━━━ Provided material ━━━

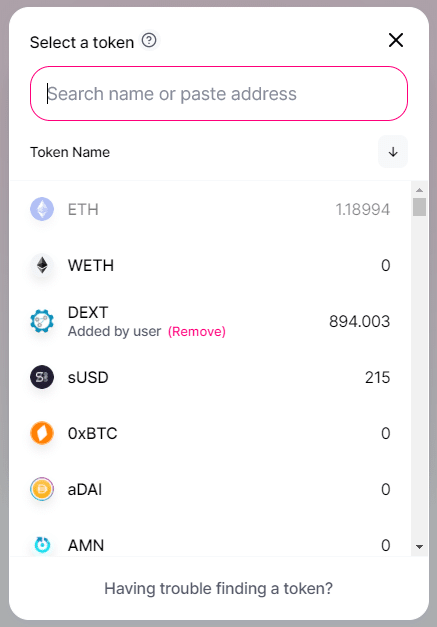Viewport: 437px width, 627px height.
Task: Click the scrollbar up arrow
Action: [x=419, y=190]
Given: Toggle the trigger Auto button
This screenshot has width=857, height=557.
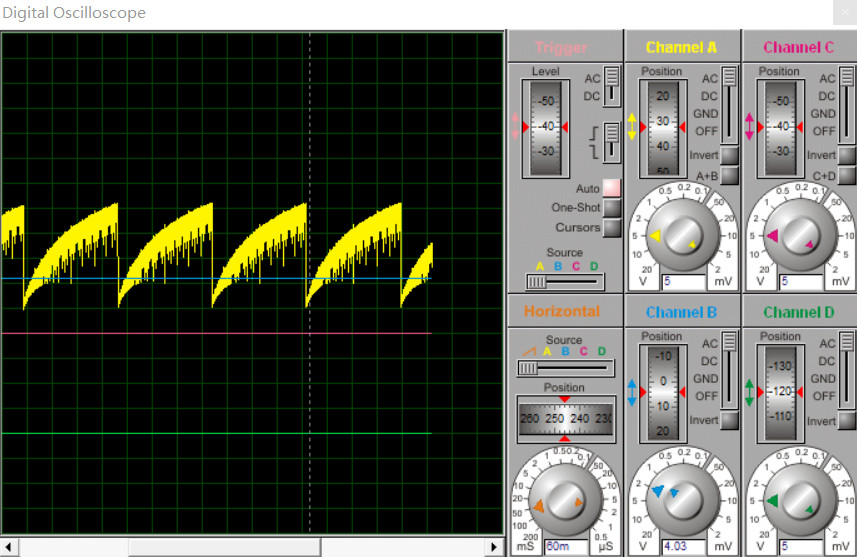Looking at the screenshot, I should click(x=611, y=188).
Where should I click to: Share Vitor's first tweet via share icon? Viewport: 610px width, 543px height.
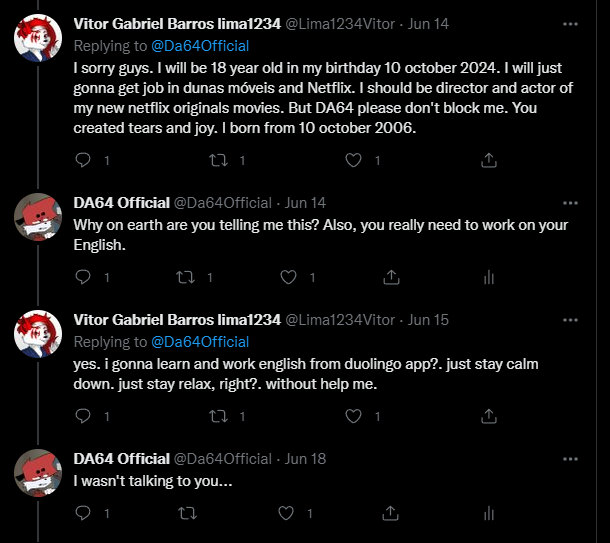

━━━

__Problem__:
Turn the listing into a numbered list, starting at the line that contains "Given: Toggle the trigger Auto button" and running through the end of the listing, with blank lines dropped. Leave the pictures out of your answer.

__Response to this exercise__:
1. Given: Toggle the trigger Auto button
2. This screenshot has width=857, height=557.
3. Looking at the screenshot, I should click(x=611, y=188).
4. Where should I click to: Share Vitor's first tweet via share icon? Viewport: 610px width, 543px height.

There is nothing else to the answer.